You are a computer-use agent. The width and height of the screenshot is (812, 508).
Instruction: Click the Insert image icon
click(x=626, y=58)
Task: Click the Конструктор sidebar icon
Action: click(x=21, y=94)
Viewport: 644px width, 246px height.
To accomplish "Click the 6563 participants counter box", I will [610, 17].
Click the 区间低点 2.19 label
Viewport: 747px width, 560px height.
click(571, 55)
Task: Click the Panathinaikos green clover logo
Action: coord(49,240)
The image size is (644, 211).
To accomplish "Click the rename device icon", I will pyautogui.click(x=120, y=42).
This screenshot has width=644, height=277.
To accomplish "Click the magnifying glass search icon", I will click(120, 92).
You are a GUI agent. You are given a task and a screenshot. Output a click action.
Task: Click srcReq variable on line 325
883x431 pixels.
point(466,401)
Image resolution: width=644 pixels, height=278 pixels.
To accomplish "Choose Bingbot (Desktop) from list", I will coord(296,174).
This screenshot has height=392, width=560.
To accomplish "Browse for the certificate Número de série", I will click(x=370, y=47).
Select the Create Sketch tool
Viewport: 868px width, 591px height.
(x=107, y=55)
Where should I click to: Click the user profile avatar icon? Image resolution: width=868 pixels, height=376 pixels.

### WHAT IS EXPECTED
Reproduce each record above exactly, keeping every word as it stands.

### EXERCISE RESULT
You are a computer-use agent. The width and height of the screenshot is (812, 508).
Instruction: Click the Insert image icon
click(x=626, y=58)
Task: Click the Конструктор sidebar icon
Action: click(x=21, y=94)
Viewport: 644px width, 246px height.
To accomplish "Click the 6563 participants counter box", I will [610, 17].
Click the 区间低点 2.19 label
Viewport: 747px width, 560px height.
click(571, 55)
Task: Click the Panathinaikos green clover logo
Action: coord(49,240)
The image size is (644, 211).
To accomplish "Click the rename device icon", I will pyautogui.click(x=120, y=42).
This screenshot has width=644, height=277.
To accomplish "Click the magnifying glass search icon", I will click(120, 92).
You are a GUI agent. You are given a task and a screenshot. Output a click action.
Task: Click srcReq variable on line 325
883x431 pixels.
point(466,401)
Image resolution: width=644 pixels, height=278 pixels.
To accomplish "Choose Bingbot (Desktop) from list", I will coord(296,174).
This screenshot has height=392, width=560.
To accomplish "Browse for the certificate Número de série", I will click(x=370, y=47).
Select the Create Sketch tool
Viewport: 868px width, 591px height.
(x=107, y=55)
Where should I click to: Click the user profile avatar icon? Image resolution: width=868 pixels, height=376 pixels.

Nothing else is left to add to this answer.